Output Buffering and
ignore_user_abort()
Output buffering is a quite interesting feature in PHP, and when it was introduced in PHP 4, it took the PHP core developers quite a while to get right. In fact, some problems with output buffering were present even in PHP 5. The main use case for output buffering are templating engines. Traditionally, PHP code was directly embedded into HTML. Over time, more and more web applications moved away from using multiple scripts (pages) as entry points, and became so-called tunneling applications that would process every request through one front controller. This helps to eliminate redundant code and security issues are less likely, because all requests are processed by the same code, rather than leaving the possibility of neglecting the access rights checks on some pages.
With output buffering, PHP code can still be embedded into HTML pages, but rather than sending the boilerplate HTML together with the output generated by PHP directly back to the browser, the output can be captured and assigned to a variable. This allows for further processing, without the need to embed all code directly into the HTML page.
Another interesting feature in PHP – also with a lot of potential
for abuse – is the function ignore_user_abort()
and the
corresponding php.ini
setting
ignore_user_abort
. When a client (usually a browser)
sends an HTTP request to a server running PHP, a PHP program will be
executed on the server to process the request and return content
(usually a HTML page) in the form of an HTTP response. While the PHP
script runs on the server, however, the client might abort the
connection. In fact, a few years ago, most browsers still had stop
buttons.
From PHP’s viewpoint, it makes perfect sense to not just quit the execution of a script, but make sure that things are left in a consistent state by running through the script, and then saving the application state, for example as part of the session data. To achieve this, user aborts should be ignored.

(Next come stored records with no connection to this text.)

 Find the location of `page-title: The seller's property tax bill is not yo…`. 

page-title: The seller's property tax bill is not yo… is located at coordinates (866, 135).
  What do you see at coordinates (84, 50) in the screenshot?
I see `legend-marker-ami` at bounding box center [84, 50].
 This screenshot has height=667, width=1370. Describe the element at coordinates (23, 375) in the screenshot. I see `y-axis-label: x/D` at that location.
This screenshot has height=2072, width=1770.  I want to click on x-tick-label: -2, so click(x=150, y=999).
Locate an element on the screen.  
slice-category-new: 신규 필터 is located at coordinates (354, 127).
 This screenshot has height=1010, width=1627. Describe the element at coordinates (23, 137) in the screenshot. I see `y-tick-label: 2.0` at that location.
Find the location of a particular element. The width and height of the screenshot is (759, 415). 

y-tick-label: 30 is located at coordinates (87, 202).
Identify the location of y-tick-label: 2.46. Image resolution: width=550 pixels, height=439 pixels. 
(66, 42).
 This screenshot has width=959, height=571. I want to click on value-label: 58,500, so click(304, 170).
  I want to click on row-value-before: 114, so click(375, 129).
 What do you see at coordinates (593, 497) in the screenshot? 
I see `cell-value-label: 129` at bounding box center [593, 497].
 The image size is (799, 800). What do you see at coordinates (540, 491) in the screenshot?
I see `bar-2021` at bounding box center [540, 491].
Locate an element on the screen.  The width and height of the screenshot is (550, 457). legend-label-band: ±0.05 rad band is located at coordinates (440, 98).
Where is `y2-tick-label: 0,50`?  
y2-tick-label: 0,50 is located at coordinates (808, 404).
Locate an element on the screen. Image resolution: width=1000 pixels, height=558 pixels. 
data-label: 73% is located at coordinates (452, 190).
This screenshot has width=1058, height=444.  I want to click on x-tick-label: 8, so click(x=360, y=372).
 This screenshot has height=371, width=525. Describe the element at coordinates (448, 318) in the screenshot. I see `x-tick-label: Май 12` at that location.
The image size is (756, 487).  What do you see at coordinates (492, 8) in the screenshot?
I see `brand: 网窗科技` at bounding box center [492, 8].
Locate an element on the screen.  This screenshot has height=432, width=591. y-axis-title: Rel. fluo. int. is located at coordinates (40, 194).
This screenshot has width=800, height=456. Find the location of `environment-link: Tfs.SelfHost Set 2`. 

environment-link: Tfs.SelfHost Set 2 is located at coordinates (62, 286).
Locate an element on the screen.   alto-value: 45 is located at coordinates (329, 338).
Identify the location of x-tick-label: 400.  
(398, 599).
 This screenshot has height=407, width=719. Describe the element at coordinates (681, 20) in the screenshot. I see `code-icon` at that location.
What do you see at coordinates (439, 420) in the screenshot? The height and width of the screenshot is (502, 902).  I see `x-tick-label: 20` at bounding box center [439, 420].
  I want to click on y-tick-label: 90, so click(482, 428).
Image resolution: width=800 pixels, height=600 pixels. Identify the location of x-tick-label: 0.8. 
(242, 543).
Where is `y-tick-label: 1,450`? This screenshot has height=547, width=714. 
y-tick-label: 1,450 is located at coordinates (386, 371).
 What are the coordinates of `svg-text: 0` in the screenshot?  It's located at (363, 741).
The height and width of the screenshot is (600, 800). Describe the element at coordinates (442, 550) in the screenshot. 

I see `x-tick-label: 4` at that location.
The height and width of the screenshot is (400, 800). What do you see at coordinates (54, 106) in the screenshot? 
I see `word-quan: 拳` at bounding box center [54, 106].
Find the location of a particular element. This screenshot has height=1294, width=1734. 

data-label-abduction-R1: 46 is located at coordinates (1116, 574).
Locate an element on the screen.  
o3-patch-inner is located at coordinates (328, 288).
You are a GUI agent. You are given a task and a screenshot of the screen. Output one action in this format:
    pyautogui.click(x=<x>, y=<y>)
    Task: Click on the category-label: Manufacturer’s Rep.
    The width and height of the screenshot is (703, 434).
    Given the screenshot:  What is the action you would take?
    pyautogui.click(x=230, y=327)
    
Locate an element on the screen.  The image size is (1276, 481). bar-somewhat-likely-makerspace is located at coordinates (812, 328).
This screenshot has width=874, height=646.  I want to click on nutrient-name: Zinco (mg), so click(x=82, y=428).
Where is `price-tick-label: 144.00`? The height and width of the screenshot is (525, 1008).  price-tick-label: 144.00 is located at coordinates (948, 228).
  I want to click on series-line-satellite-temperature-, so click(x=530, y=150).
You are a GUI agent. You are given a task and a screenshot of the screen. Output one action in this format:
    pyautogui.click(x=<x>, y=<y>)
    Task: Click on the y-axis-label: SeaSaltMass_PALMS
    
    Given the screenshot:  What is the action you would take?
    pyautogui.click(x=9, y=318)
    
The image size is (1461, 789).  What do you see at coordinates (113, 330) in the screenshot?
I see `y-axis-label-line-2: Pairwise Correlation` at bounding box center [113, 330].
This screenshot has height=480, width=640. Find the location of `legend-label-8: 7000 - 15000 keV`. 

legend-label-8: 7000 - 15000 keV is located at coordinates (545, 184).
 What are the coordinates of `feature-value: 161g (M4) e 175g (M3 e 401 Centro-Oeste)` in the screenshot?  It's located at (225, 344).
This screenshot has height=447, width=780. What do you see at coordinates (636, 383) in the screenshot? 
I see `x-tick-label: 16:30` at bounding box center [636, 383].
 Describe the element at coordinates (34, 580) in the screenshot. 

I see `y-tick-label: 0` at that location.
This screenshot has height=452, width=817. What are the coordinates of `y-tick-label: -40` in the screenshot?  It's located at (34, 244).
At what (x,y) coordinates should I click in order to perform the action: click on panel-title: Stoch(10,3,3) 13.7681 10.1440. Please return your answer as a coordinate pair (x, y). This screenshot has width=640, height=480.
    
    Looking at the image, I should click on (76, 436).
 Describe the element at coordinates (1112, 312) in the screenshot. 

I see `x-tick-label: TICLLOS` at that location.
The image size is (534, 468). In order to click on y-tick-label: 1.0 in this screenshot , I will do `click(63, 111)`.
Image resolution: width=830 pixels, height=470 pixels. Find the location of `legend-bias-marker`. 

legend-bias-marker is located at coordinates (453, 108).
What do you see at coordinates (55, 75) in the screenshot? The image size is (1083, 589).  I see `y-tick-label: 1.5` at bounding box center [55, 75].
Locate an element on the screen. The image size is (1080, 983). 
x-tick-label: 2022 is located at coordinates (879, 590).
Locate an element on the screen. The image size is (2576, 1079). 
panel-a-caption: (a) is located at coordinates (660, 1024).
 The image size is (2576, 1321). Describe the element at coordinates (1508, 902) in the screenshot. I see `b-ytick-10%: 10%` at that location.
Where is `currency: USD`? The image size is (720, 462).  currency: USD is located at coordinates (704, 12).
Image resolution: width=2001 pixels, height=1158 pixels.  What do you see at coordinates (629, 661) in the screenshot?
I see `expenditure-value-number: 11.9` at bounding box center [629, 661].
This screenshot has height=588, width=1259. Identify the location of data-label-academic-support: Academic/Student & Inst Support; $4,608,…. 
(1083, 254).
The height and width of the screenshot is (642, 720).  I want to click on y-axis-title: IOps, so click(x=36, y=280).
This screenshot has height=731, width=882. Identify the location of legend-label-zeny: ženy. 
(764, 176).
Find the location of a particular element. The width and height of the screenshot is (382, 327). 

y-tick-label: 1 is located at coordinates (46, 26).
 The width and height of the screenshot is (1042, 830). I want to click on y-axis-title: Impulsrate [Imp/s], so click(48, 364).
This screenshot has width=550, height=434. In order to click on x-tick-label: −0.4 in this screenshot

In PHP 5.4, a bug was introduced that affected output buffering in combination with user aborts. When output buffering was enabled, and the user, or to be more precise, the client, aborted the request, the buffer was discarded. Since the user did not get to see the response anyway (after all, they had just aborted the request by terminating the HTTP connection), this bug went unnoticed for quite some time. But scripts trying to save the output buffer contents, maybe as part of a caching mechanism, would expose undesired behavior.
In PHP 7, this problem has been fixed. You should now be able to use output buffering even when requests are aborted.